When you’re churning through terrawords of training data and aren’t cross-validating against proportionally-sized hold out sets?

It’s not a certainty that you’re overfitting but the burden is to show otherwise.

Besides, if your corpus is asymptomatically everything, why wouldn’t fitting it perfectly fitting it be the goal?

It would probably be more accurate to say that the bias/variance tradeoff loses meaning as the training set goes to infinity.

Grapevine is that the big actors are going to 5x their flops at any price in the next three years.

What does validation loss even mean at that scale?

Veedrac · on July 24, 2022

> Besides, if your corpus is asymptomatically everything, why wouldn’t fitting it perfectly fitting it be the goal?

That's called Google, and it serves a different purpose. Perfectly learning the distributional properties of text instead is not overfitting, that's just fitting.

trention · on July 23, 2022

>The existence of the sentiment ‘lol you trained a big model on X so obviously it produces a good probability distribution on X’ only exists because big models proved to be extraordinarily more effective than anyone expected.

No, the "popularity" of that sentiment exists because of their "effectiveness". That sentiment was existing and being voiced 10 years ago.

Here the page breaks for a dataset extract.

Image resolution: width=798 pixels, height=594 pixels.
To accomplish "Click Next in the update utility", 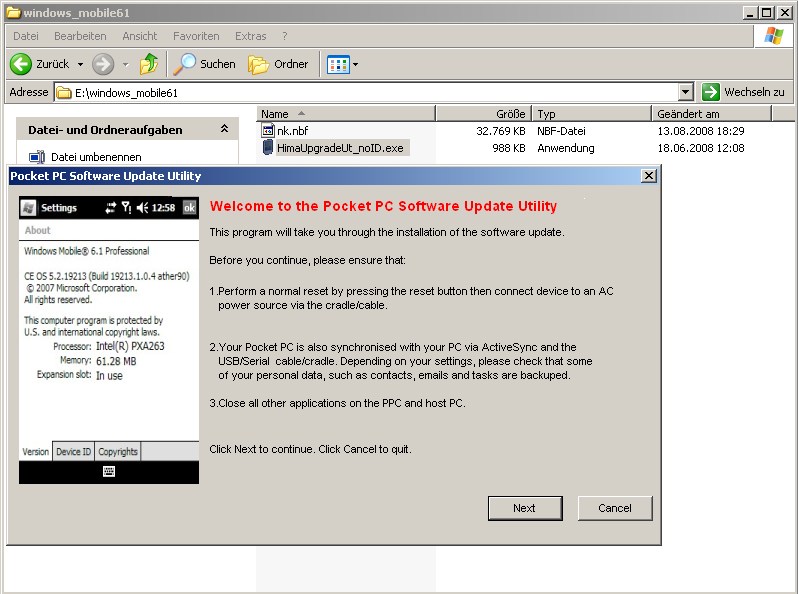I will 524,508.
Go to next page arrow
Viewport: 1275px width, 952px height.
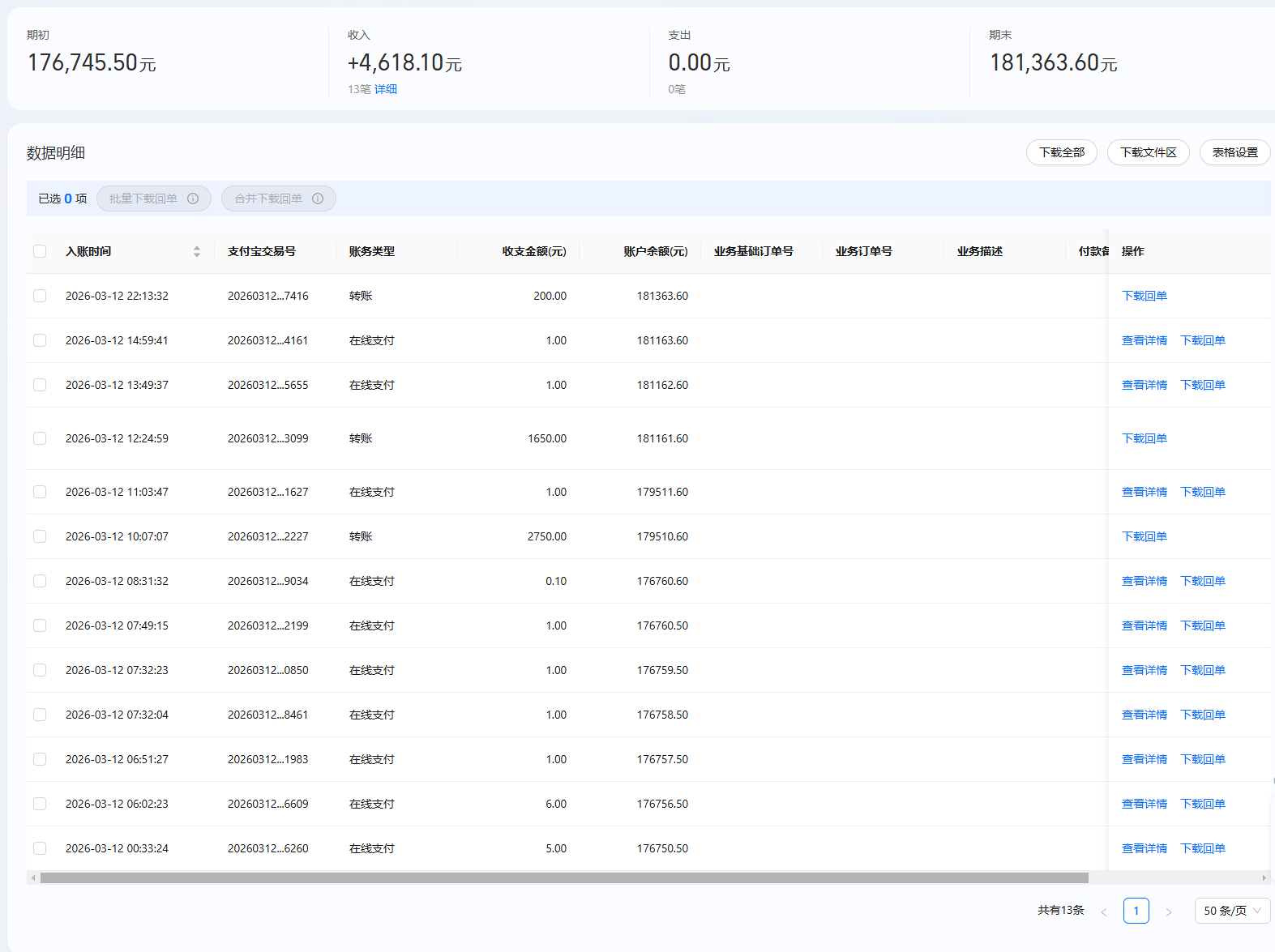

benreesman · on July 24, 2022

You’ve stated this point better than I did.

Otherwise brilliant and rational people just go all mystical when we start talking about meaningless words like “intelligence” or “consciousness”.

An animal or a human or a big matrix perform X well on Y task. That’s quantitative and objective.

All this “is it smart” bullshit is thinly-veiled “how does the world still rotate around my subjective experience given this thing writes better Tolkien fan fiction than I do”.

Performance on tasks. Everyone else shuffle over to the Philosophy department.